# Could be worse - we could be Australian.



## M_at (Dec 10, 2000)

http://www.theregister.co.uk/2011/02/07/tivo_hits_pause_button_in_oz/

Bummer.

Looks like Hybrid TV in Aus/NZ is looking to get out of the market potentially leaving TiVo without a home down under.


----------



## jonphil (Aug 7, 2002)

sounds like it could be more than just Tivo being lost though


----------



## M_at (Dec 10, 2000)

Hybrid TV isn't a broadcaster though it is owned by them - I doubt they'll lose much as their version of Freeview (In Australia anyway) isn't quite as varied as ours.

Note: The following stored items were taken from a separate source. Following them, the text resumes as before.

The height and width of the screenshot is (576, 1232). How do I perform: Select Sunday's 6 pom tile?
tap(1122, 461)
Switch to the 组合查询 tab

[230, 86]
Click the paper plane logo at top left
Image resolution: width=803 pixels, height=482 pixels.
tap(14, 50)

What will be lost is the CASPA on demand service (Delivered over existing internet services) and TiVo services.

Although I am tempted to get a friend to see if he can bring an AU box over and see if we can't get it to play nicely with Freeview


----------



## TCM2007 (Dec 25, 2006)

"Could be worse - we could be Australian.". - a great motto for life, I find.


----------



## alextegg (May 21, 2002)

I did think it was a cricket reference when I saw the title. 

As someone who's married to one and visits regularly though, I'd disagree with the sentiment, it's a great place to live and work, though not so hot on the beer front


----------